Task goal:
Answer these questions from the text below on the bluebird bio and Novo Nordisk partnership.
1. Which disease is the planned gene therapy meant to treat?
2. What position does Philip Gregory hold at bluebird bio?
3. Which clotting factor deficiency will the partners target first?

Selected excerpt:
_ _ _ _ _

The two companies will work collaboratively to develop in-vivo genome editing treatments for genetic diseases. Specifically, the companies aim to develop a gene therapy for hemophilia A that could end patients’ reliance on factor replacement therapy.
Both companies will look to leverage bluebird bio’s mRNA-based ‘megaTAL’ technology, which the companies state can silence, edit or insert genetic components.
MegaTals are a single-chain fusion enzyme that combines the DNA cleaving processes of homing endonucleases with the DNA binding region of transcription activator-like (TAL) effectors.
The partners will look to target FVIII-clotting factor deficiency, before potentially moving to research additional therapeutic targets.
Philip Gregory, CSO at bluebird bio, said, “We believe this technology has the potential to create a highly differentiated approach to the treatment of many severe genetic diseases. Moreover, we are thrilled to be able to combine this new platform technology with Novo Nordisk’s deep expertise in hemophilia research and therapeutics.”
For Novo Nordisk, the partnership falls in-line with its hemophilia product portfolio and its efforts to expand into the advanced therapeutics areas, such as through its recent investment in bolstering its stem cell therapy capabilities.
The company announced last year that it would be cutting 3% of its overall employee count in order to free up capital to reinvest in its pipeline of products, specifically within biologics and ‘technological innovation’.

_ _ _ _ _

The data:
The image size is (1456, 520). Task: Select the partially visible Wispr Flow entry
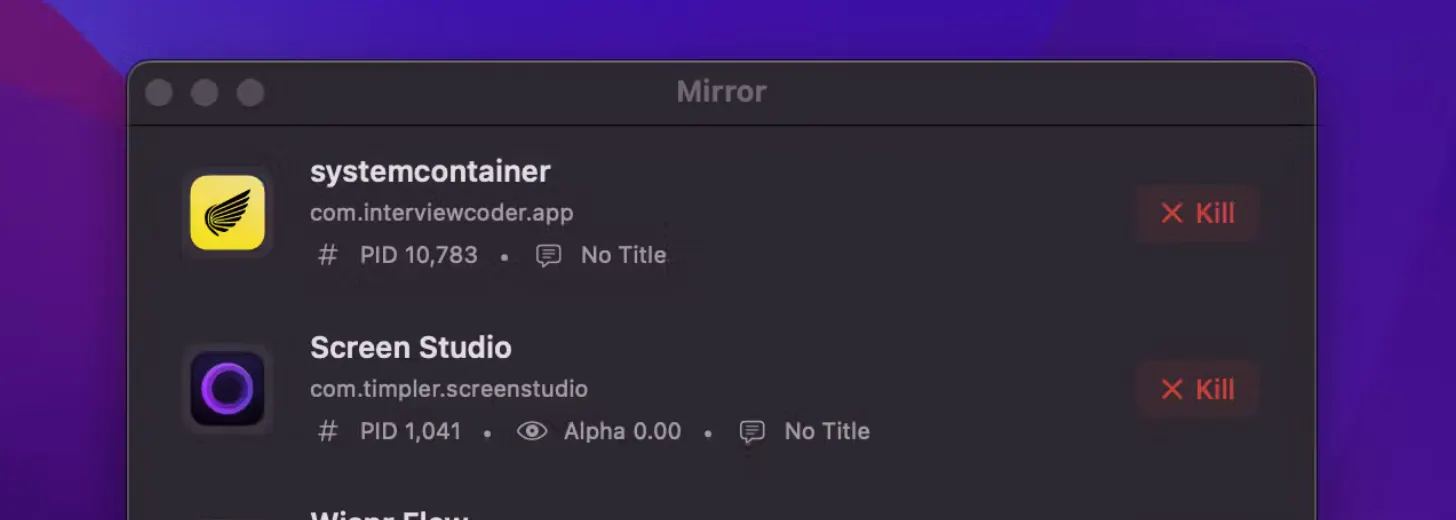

_ _ _ _ _

Problem solution:
1. Hemophilia A.
2. CSO.
3. FVIII-clotting factor deficiency.